Eu estava no último ano da faculdade de Jornalismo em São Paulo, na maratona que é redigir um TCC. Meu orientador lia um texto que eu acabara de entregar, comigo na sua frente. Eu, toda ansiosa, observava cada micro-expressão dele. No final da página, ele me olhou por 3 segundos e disse: “Vanessa, você escreve muito bem sem esforço.” Como ele é um dos melhores editores que tive na vida, abri um sorriso enorme na hora e agradeci o elogio. Ao que ele prontamente respondeu: “Você não entendeu. Eu disse que você não se esforça.”
Tem uma coisa muito errada com você. E tem uma coisa muito errada comigo também. Com esta nossa geração, esta que dizem ser Y, ou X, ou Z, ou eu já perdi a conta. Mas esta que está entre os 20 e os 30 anos, esta que está dominando o mundo, esta dos jovens adultos. A gente quer tudo de mão beijada.
Seja no amor, no trabalho, na fila da padaria. A gente foi criado com tantos “Ai, como você é lindo”, “Princesinha do papai”, “Meu filho é muito inteligente”, que a gente fez a pior coisa que pode ser feita com palavra de pai e mãe – a gente acreditou nela. A gente acreditou que é especial, que merece muita coisa do mundo, que a vida não faz mais do que sua obrigação ao nos recompensar pela dádiva de existir por aqui.
A gente acha que as coisas vão dar certo. E isso nem sempre é uma coisa muito boa, porque a gente não raciocina que as coisas vão dar certo porque nós trabalhamos muito pra isso, porque nos esforçamos, porque demos nosso suor pra chegar lá. A gente simplesmente sabe que tudo vai se desenrolar, vem uma certeza divina de algum lugar da nossa alma (quem sabe, nossa auto-estima inflada e descolada da realidade) de que as coisas vão se ajeitar, porque nós somos fodas demais pra que elas não se ajeitem.

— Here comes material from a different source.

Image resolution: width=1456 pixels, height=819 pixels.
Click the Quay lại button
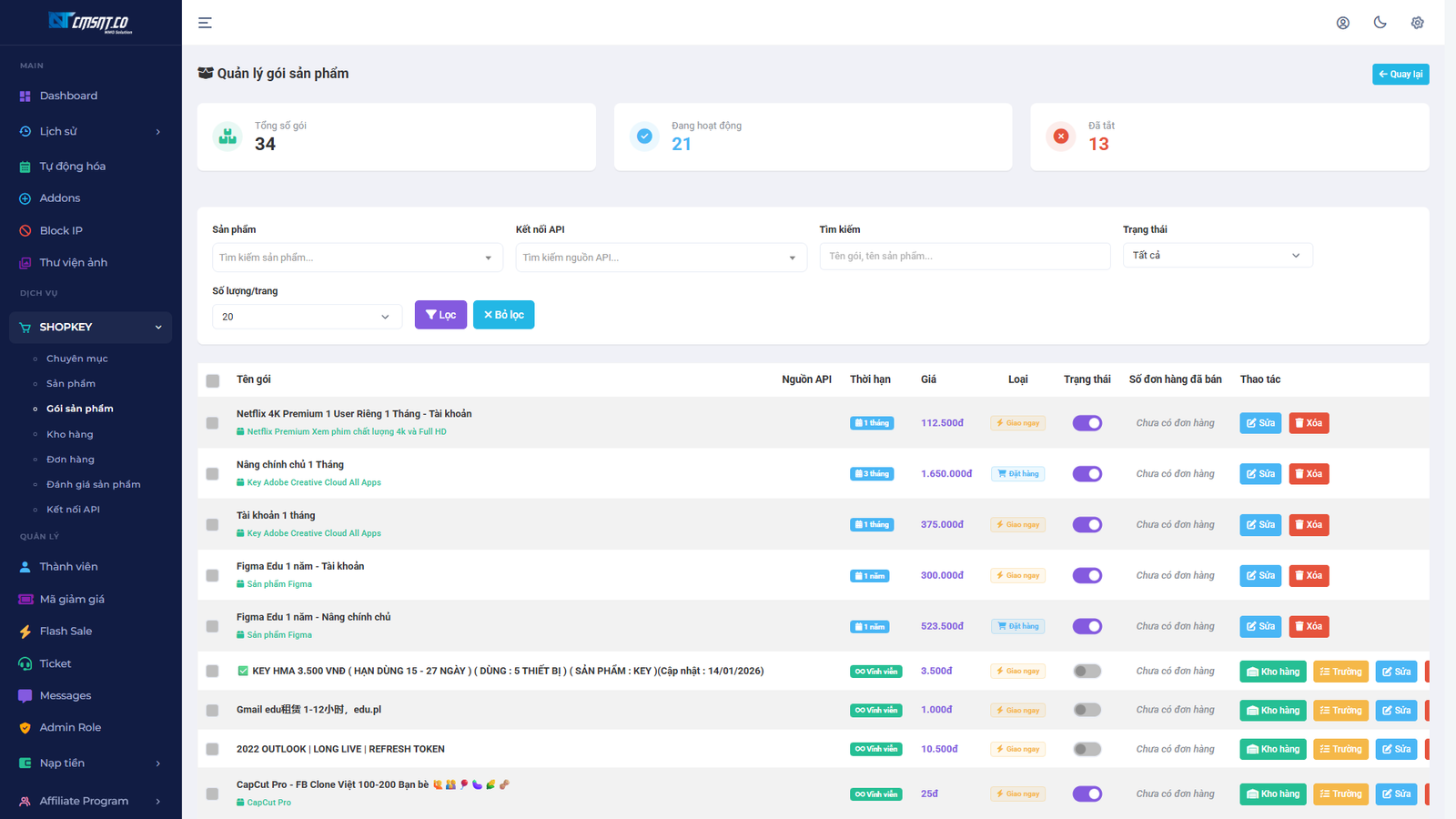(1400, 74)
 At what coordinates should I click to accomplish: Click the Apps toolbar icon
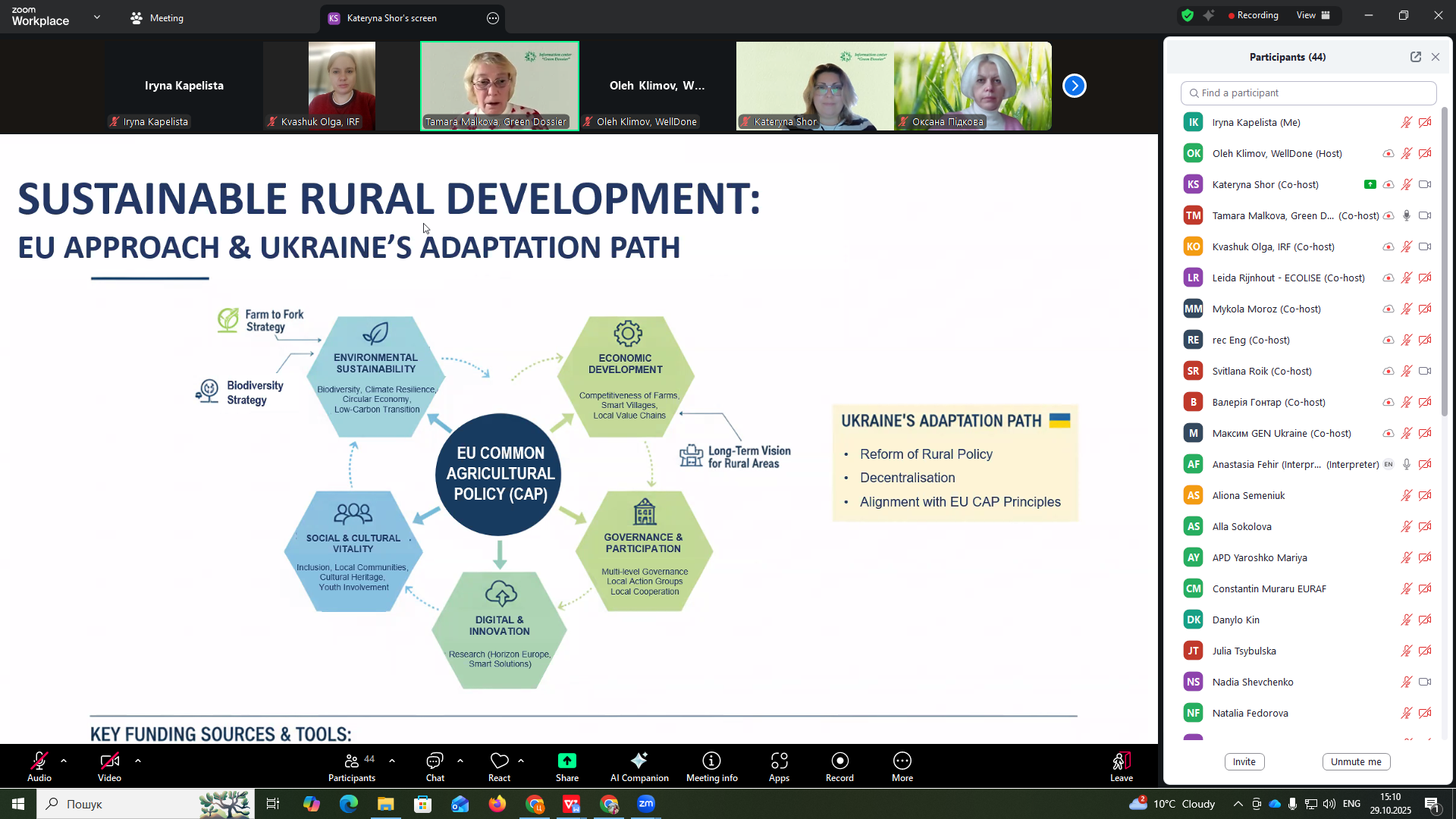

Como resultado disso está aí, o mundo. Esse lugar maluco que está virando ainda mais insano. Jovens de 20 e poucos anos que entram num emprego e saem dois meses depois porque “não estava a sua altura”. Profissionais que mal saíram das fraldas e ficam decepcionadíssimos quando seus chefes não descobrem, em algumas semanas, que estão diante de um novo gênio da humanidade. Namorados e namoradas que pulam fora da relação em minutos, assim que percebem que não estão sendo apreciados como a melhor criatura que já andou sobre a Terra.
Nos relacionamentos, então, a situação fica bem complicada. Porque nada é dado de bandeja. A vida não chega como em um conto de fadas e traz o príncipe encantado (que nem existe) ou te coloca bem em frente da sandália de vidro da sua Cinderela. O amor é construído, o amor precisa de bases, precisa de carinho, de cuidados, e principalmente de humildade. Precisa de duas pessoas que se coloquem de igual para igual e resolvam que, no meio de toda esta loucura em que vivemos, elas vão se apoiar mutuamente. Não competir entre si, não querer que tudo caia no seu colo, não achar que simplesmente tem direito a tudo que o outro faz por você. Mas ralar em conjunto, trabalhar no que vocês têm juntos, dia a dia.
Eu também fui criada na base do “como você é inteligente”, eu também não aprendi o valor de tudo que tem realmente valor, eu também entrei na vida adulta frustrada por encontrar um mundo tão diferente daquilo que eu tinha em mente, e que não abria todas as portas pra um despreparado qualquer só porque ele tinha a plena certeza de ser brilhante. Mas, ainda bem, as recompensas vieram. Um montão delas. Porque, entre as muitas coisas que eu poderia ter ouvido, alguém me disse uma frase em uma sala de aula. Que me fez, dali em diante, dar o melhor de mim o tempo todo. E me fez, cinco anos depois, trabalhar muito pra alcançar tudo o que eu queria. Uma frase que nunca me saiu da cabeça. E espero que não saia da sua também: você não entendeu nada. A culpa de você não ter chegado lá não é do mundo que não te reconhece. O mérito em fazer qualquer coisa bem não está no resultado, mas em quanto de você pode ser reconhecido ali. Está, antes de mais nada, no seu esforço.